> **Instructions to follow**: Repeat every one of the rows below word for word, without changing or leaving out anything.

> **Source records**:
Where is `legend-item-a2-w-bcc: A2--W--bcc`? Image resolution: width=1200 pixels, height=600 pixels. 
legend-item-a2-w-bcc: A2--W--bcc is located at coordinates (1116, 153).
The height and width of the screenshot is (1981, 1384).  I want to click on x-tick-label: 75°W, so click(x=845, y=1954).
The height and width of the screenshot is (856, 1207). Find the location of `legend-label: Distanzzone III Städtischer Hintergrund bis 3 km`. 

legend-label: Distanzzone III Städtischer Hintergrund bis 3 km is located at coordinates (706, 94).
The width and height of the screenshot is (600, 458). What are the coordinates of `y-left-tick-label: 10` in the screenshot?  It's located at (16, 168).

> **Answer below**:
Where is `legend-item-a2-w-bcc: A2--W--bcc`? Image resolution: width=1200 pixels, height=600 pixels. 
legend-item-a2-w-bcc: A2--W--bcc is located at coordinates (1116, 153).
The height and width of the screenshot is (1981, 1384).  I want to click on x-tick-label: 75°W, so click(x=845, y=1954).
The height and width of the screenshot is (856, 1207). Find the location of `legend-label: Distanzzone III Städtischer Hintergrund bis 3 km`. 

legend-label: Distanzzone III Städtischer Hintergrund bis 3 km is located at coordinates (706, 94).
The width and height of the screenshot is (600, 458). What are the coordinates of `y-left-tick-label: 10` in the screenshot?  It's located at (16, 168).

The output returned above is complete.